Assessment of heterogeneity
We will include various types of acupuncture in this review and this may lead to heterogeneity. We will assess clinical heterogeneity (namely differences in study populations, interventions, and outcomes) between studies qualitatively. If we judge studies to be sufficiently clinically homogenous, we will combine them using meta-analysis, and assess statistical heterogeneity using the I2 statistic for evaluating heterogeneity (Higgins 2002). I2 values of 50% and more indicate a substantial level of heterogeneity (Higgins 2003). If there is substantial heterogeneity, we will try to determine what the potential reasons are by examining individual study characteristics.
Assessment of reporting biases
For analyses including at least 10 trials, we will use funnel plots to assess possible reporting bias (Sterne 2011). Funnel plot asymmetry may be a result of reporting bias, but it may also be a result of other factors such as poor methodological quality of smaller studies, true effect size heterogeneity in different size studies or chance and we will interpret any observed asymmetry carefully (Sterne 2011).

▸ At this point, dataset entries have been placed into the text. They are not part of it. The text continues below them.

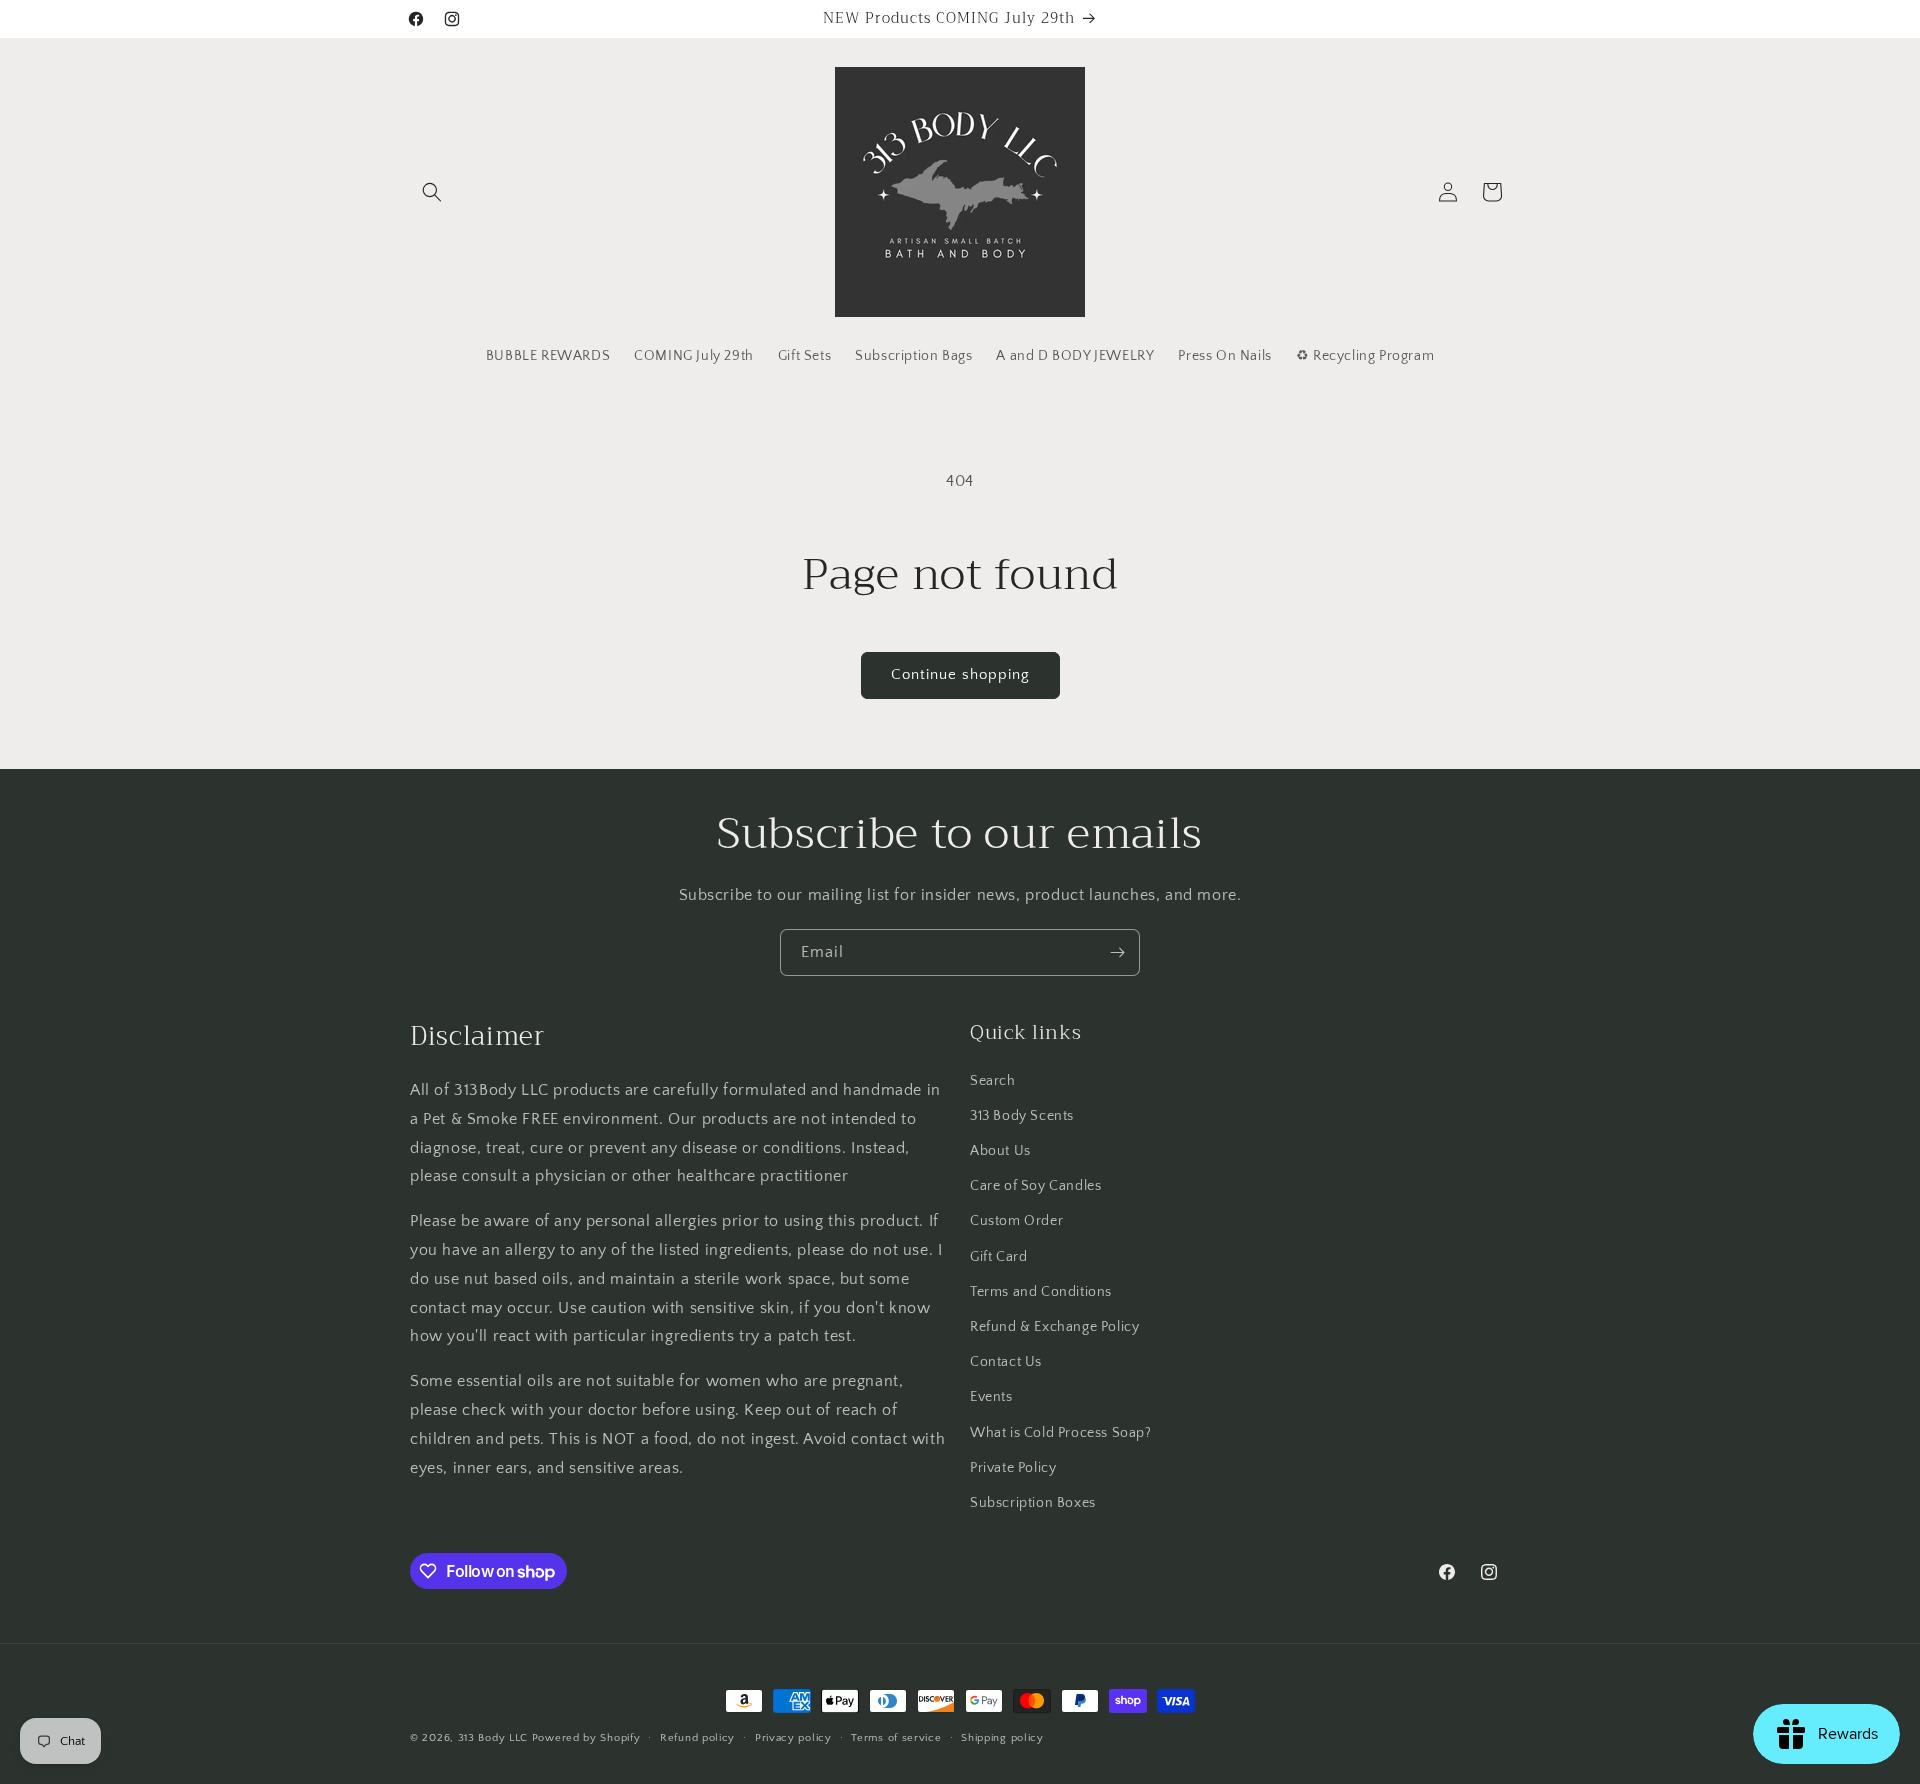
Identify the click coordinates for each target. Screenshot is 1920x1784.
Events (991, 1397)
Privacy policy (793, 1738)
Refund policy (697, 1738)
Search (993, 1081)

We will combine data from individual studies when trials are sufficiently similar in terms of participants, intervention, control intervention, outcome measure, and timing of outcome assessment. We will use a random-effects model in all meta-analyses, and perform sensitivity analyses using a fixed-effect model. If meta-analyses are impossible, we will present the trials systematically and use the GRADE approach to assess the overall quality of the evidence. If the review includes more than one comparison that cannot be included in the same analysis, we will report the results for each comparison separately.

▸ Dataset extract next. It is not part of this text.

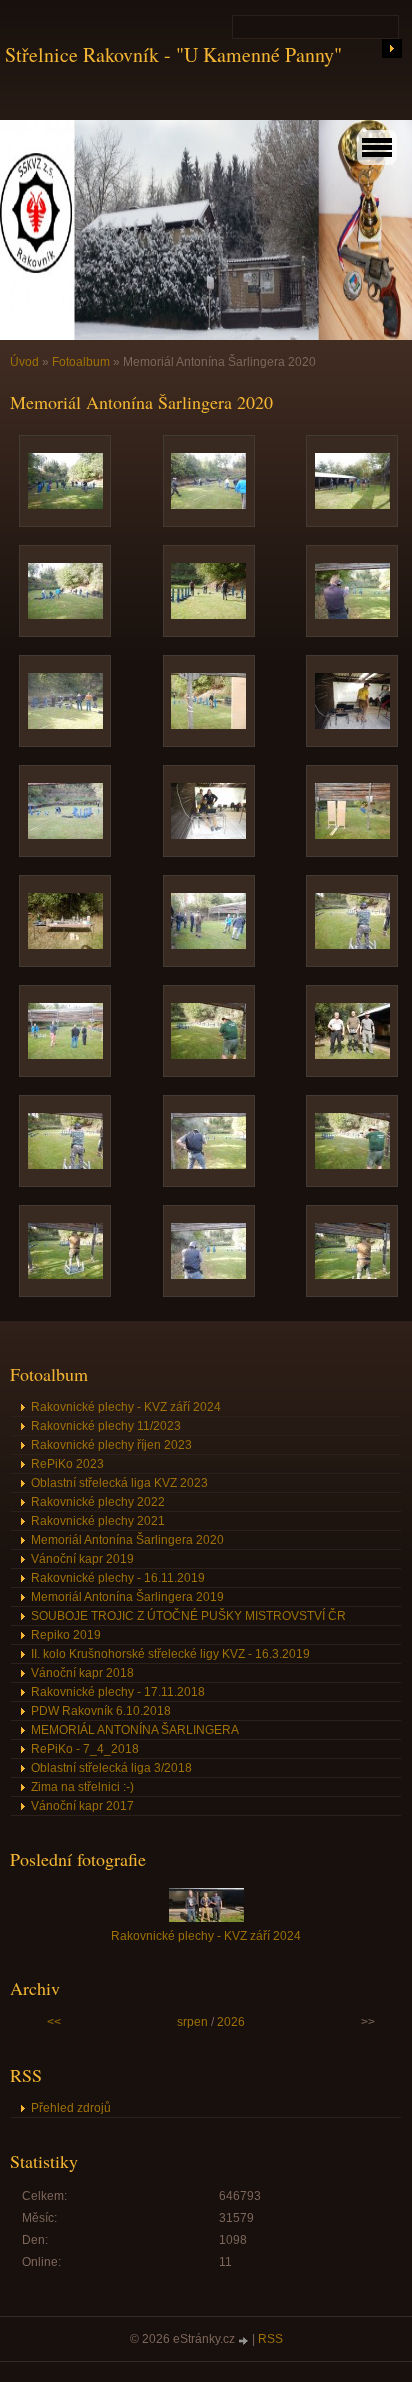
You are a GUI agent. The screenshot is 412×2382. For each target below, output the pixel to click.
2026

Subgroup analysis and investigation of heterogeneity
If sufficient studies are available, we will analyse subgroups based on acupuncture types (electrical acupuncture, laser acupuncture, acupressure, moxibustion, other types of heat stimulation on acupuncture points and other acupuncture-related interventions) to investigate different effects between types of acupuncture.

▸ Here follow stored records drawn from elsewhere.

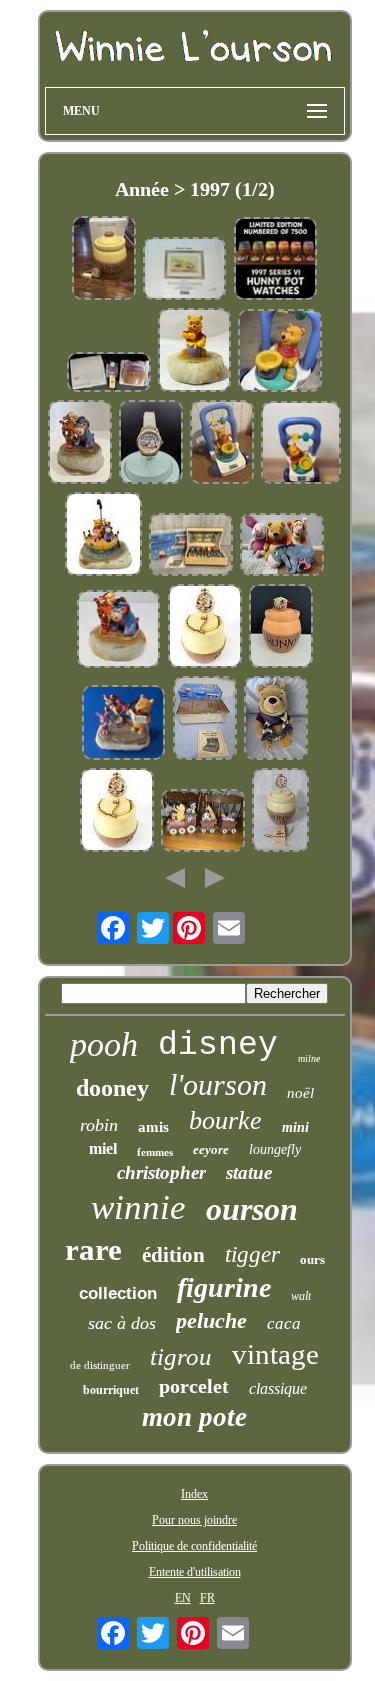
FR (207, 1598)
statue (249, 1172)
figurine (224, 1287)
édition (173, 1255)
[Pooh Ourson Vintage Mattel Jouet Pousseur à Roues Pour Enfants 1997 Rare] (280, 352)
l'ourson (218, 1084)
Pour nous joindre (194, 1520)
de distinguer (100, 1365)
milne (309, 1058)
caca (284, 1323)
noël (300, 1093)
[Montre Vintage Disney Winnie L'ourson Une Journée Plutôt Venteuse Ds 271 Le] (151, 444)
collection (118, 1293)
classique (278, 1388)
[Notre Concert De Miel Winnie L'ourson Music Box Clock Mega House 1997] (205, 720)
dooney (112, 1088)
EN (183, 1598)
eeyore (211, 1149)
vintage (275, 1354)
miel (103, 1148)
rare (93, 1249)
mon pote (194, 1417)
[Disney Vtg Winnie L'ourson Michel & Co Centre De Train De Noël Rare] (203, 822)
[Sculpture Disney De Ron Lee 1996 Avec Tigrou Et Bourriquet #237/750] (80, 444)
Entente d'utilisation (195, 1572)
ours (312, 1259)
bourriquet (111, 1390)
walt (301, 1296)
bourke (225, 1120)
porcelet (194, 1386)
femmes (155, 1152)
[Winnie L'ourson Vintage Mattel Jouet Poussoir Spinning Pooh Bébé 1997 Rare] (301, 444)
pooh (104, 1044)
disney (218, 1045)
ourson (252, 1209)
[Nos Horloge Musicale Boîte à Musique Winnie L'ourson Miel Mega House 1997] (191, 546)
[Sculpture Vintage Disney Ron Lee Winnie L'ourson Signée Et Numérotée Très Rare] (124, 724)
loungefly (275, 1149)
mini (295, 1127)
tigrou (181, 1356)
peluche (211, 1320)
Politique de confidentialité (194, 1546)
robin (99, 1125)
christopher (161, 1172)
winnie (138, 1207)
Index (194, 1494)
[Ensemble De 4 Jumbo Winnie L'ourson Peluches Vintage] (282, 546)
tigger (252, 1254)
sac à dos (122, 1323)
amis (153, 1127)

If sufficient studies are available, we will conduct sensitivity analyses to explore the influence of various study characteristics and to test the robustness of the results. We will repeat analyses excluding studies which have the following greater risk of bias:
high risk of bias (that is, in sequence generation, allocation concealment or blinding in the assessment of outcomes);
small sample sizes (less than 40 participants) (Moore 1998);
no available information about outcomes for individual hands, in studies where participants had bilateral CTS and received interventions for both hands but appropriate analyses were not conducted (Unit of analysis issues).
We will also test the robustness of the result by repeating all meta-analyses using fixed-effect models.
We will base our conclusions only on findings from the quantitative or narrative synthesis of included studies for this review. We will avoid making recommendations for practice and our implications for research will suggest priorities for future research and outline what the remaining uncertainties are in the area.